На следующий день Эдуард Грей в беседе с австрийским послом графом Менсдорфом-Пули предположил, что война “должна повлечь настолько огромные расходы и в такой степени повредить торговле”, что “в ходе или после нее случится полный крах европейского кредита и промышленности” {1019}. Война на континенте, 24 июля известил он Лихновского, приведет к “абсолютно непредсказуемым… результатам: всеобщему упадку и обнищанию. Промышленность и торговля будут разрушены, власть капитала повержена. Следствием упадка производственной деятельности станут революционные движения, подобные тем, какие видел 1848 год” {1020}. (Это не просто риторический прием. В начале августа в Лондоне всерьез опасались “начинающейся паники из-за нехватки продовольствия”, которая в случае своего “распространения в массе трудящегося населения” приведет к “серьезным неприятностям” {1021}.) 31 июля Грей даже воспользовался этим доводом для оправдания английского невмешательства. Поль Камбон докладывал в Париж:
Есть мнение, что грядущий конфликт обернется неприятностями для европейских финансов, что Англия стоит перед лицом беспрецедентного экономического и финансового кризиса и что сохранение англичанами нейтралитета может оказаться единственным способом избежать полного краха европейской системы кредита {1022}.

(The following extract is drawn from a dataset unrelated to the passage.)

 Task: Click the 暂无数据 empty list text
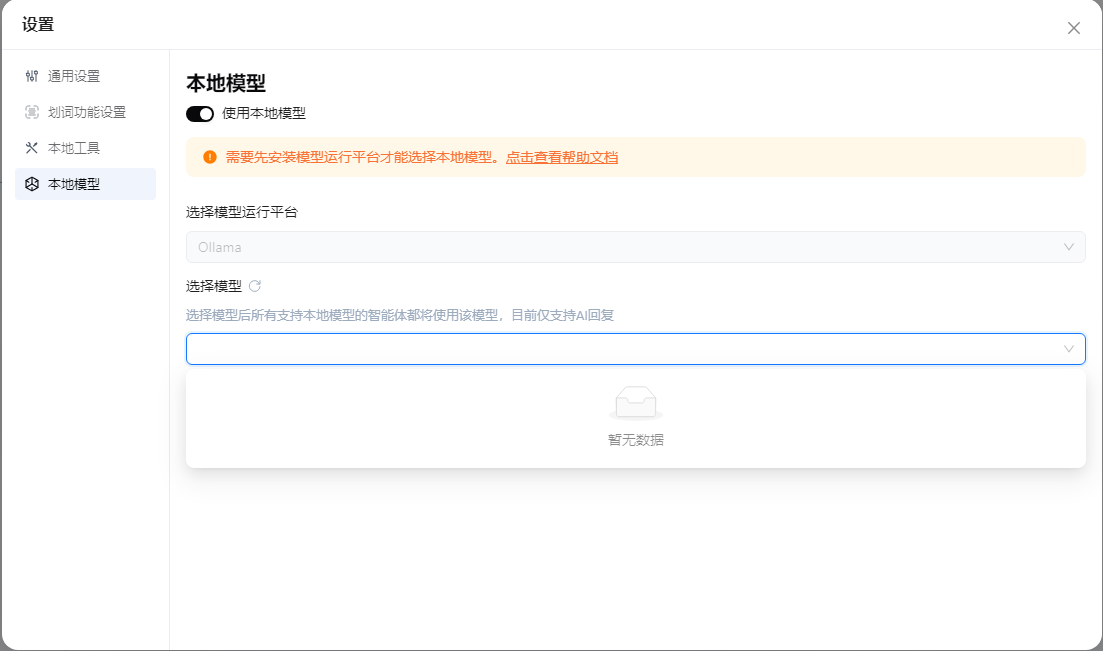[636, 440]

Хотя в среднесрочной перспективе прогноз оказался неверен, в кратко- и долгосрочной перспективе он был справедлив. Котировки на Венской бирже начали снижаться еще 13 июля. Макс Варбург сразу после убийства в Сараеве начал “представлять, что можно продать, и сворачивать проекты”, и уже к 20 июля крупнейшим гамбургским банкам пришлось принимать меры для нейтрализации паники на бирже {1023}. Ранний приход кризиса в Гамбург, возможно, был обусловлен неоднократными намеками официальных лиц на то, что войны не избежать. 18 июля кайзер приказал известить о вероятной мобилизации владельца судоходной компании Альберта Баллина. Три дня спустя Рейхсканцелярия обратилась в Сенат с вопросом о распределении рабочей силы между регионами в случае войны {1024}. 23 июля МИД отправил в Гамбург своего представителя с экземпляром австро-венгерского ультиматума Сербии. Вечером 28 июля, когда в Гамбурге узнали, что германское правительство отвергло предложение Грея провести в Лондоне конференцию министров иностранных дел, на Гамбургской бирже началась такая паника, что Варбург был вынужден связаться с Вильгельмштрассе. Ему поручили объявить, что, хотя правительство не считает предложение созвать конференцию держав “реалистичным”, будут продолжены “ [двухсторонние] переговоры на уровне кабинетов министров, которые идут с огромным успехом”. Несмотря на то, что это лицемерное заявление было встречено аплодисментами, биржа в тот день не открылась {1025}.
В Лондоне кризис не был заметен до 27 июля (на следующий день Австро-Венгрия объявила войну Сербии): тогда немецкие банки начали изымать вклады и закрывать счета {1026}. То, что это лишь начало, стало ясно на следующий день, когда (это застало лорда Ротшильда врасплох) парижские родственники прислали ему шифрованную телеграмму с требованием продать “здесь побольше консолей французскому правительству и сберегательным банкам”. Ротшильд отказался, сначала сославшись на технические затруднения (“при нынешнем состоянии наших рынков сделать что-либо подобное совершенно невозможно”), а после прибавил, что “если мы продадим золото континентальной державе, чтобы выиграть самим в то время, когда слово «война» у всех на устах”, это произведет страшный эффект {1027}. Несмотря на заверения, данные французским родственникам в том, что содержание их депеш останется в тайне, Ротшильд рассказал о произошедшем Асквиту. Тот принял новости стоически, охарактеризовав их в разговоре с Венецией Стэнли как “не предвещающие ничего хорошего” {1028}. В дневнике Асквит позволил себе большее: “Сити… в ужасном состоянии, в унынии и параличе… Ожидания мрачные” {1029}.